Conducir nunca ha sido algo de mi agrado (siempre he preferido ir de copiloto, mucho más cómoda, por supuesto), pero la vida me ha hecho tener que usar mucho el coche. Conduciendo he aprendido a conocerme un poco más y a conocer al ser humano en general. Bueno, más o menos… Finalmente he llegado a la conclusión de que conducimos como somos.

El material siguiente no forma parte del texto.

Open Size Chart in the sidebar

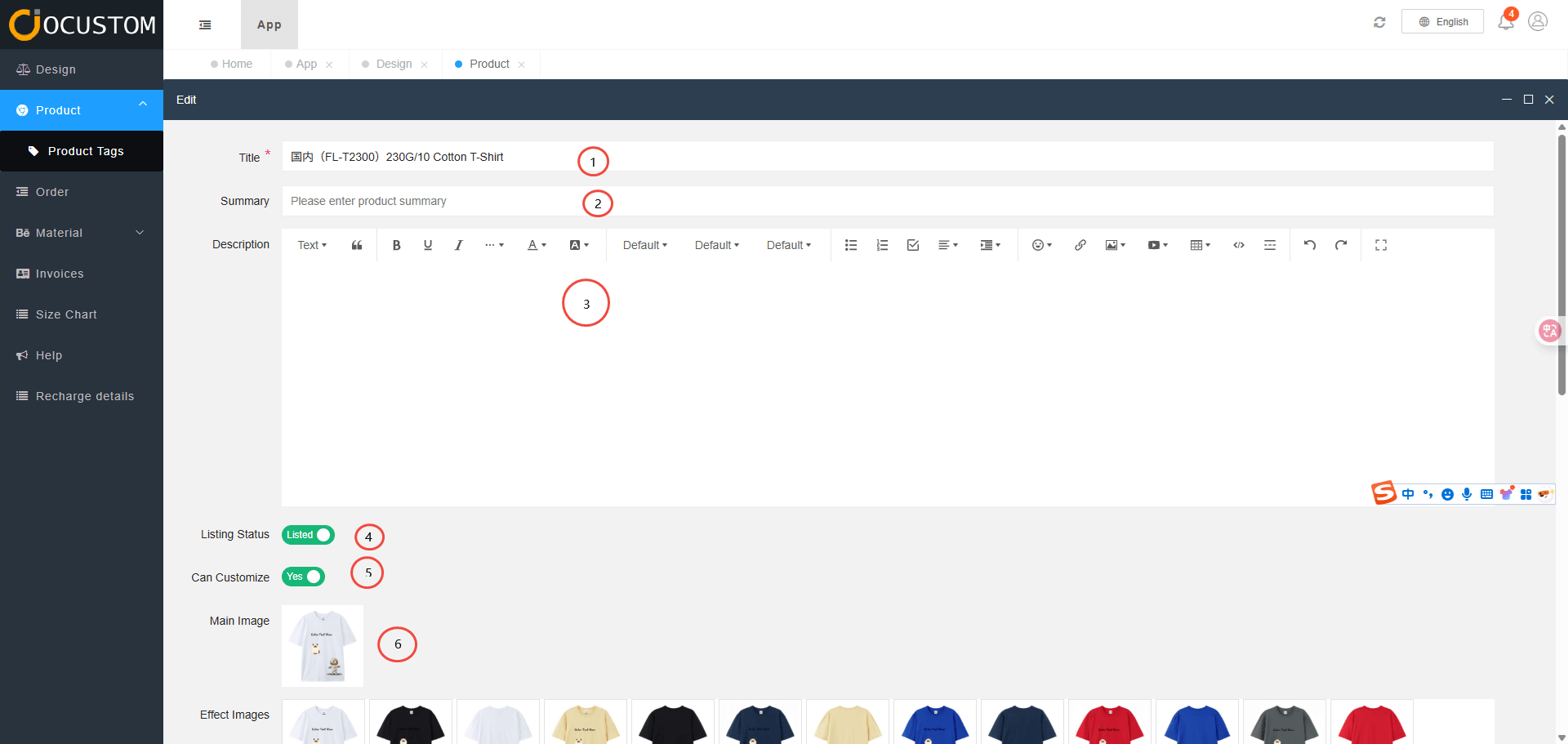coord(66,314)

Circulando por la autopista, junto a tantos coches, descubro, tanto en los demás como en mí: al que, devorado por la impaciencia y la prisa, va adelantando a toda costa, y zigzaguea de un lado a otro porque, como dice el anuncio, «yo lo valgo»; al que se te pone detrás, pegado, pegado, incomodándote para que te eches a un lado y le dejes pasar de una vez, porque estás ahí, molestando; al que, después de haberte echado a un lado, te adelanta mirándote con superioridad, como diciendo «¡qué pintarás tú aquí!»; a los que resoplan porque van detrás de un camión y quieren que, o aligere, o que surja ya la oportunidad de adelantarlo y dejarlo atrás… Están (y estamos) los que se apartan del carril de adelantamiento para dejarte la vía libre y puedas pasar tranquilamente, y los que ni te dejan adelantar, ni te dejan volver al carril de la derecha e incorporarte a la fila con el resto.

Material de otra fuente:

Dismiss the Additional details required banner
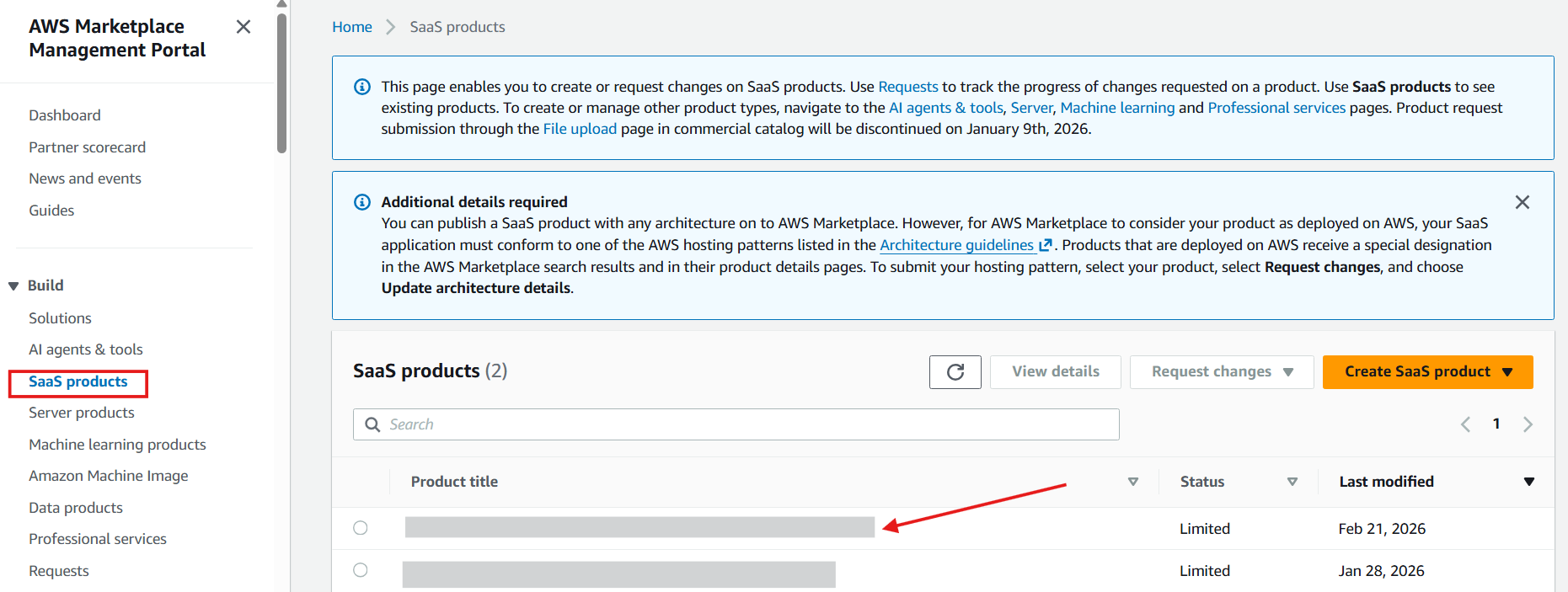 coord(1522,202)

¿Y qué hay de las caravanas larguísimas de coches, en la que avanzas lentamente, o no avanzas si quiera? Te pones a pitar como una energúmena, echándole la culpa al de delante, que está como tú… pero es que a alguien hay que echarle la culpa de las desgracias de una. Y las rotondas, y los cruces, y los «ceda el paso» o los «stop»… A veces los respetamos y, otras veces, decidimos que no nos conviene ser tan cumplidos con la norma.
En fin, ir al volante para mí se ha convertido en todo un proceso de análisis y psicoanálisis. Y me gusta. Me gusta pensar que lo que somos no se desprende nunca ni lo más mínimo y diminuto de lo que hacemos. Que las obras hablan más de nosotros que cualquier discurso hecho con las mejores palabras y las mejores intenciones.
Esto me trae a la memoria las palabras del apóstol Santiago: «La fe que no va acompañada de obras, está muerta del todo. Uno dirá: «tú tienes fe, yo tengo obras: muéstrame tu fe sin obras, y yo te mostraré por las obras mi fe»». Así que, a mantenerse alertas y atentos, tanto en el volante como en la vida, porque en lo pequeño y rutinario, ahí se hace real lo que somos.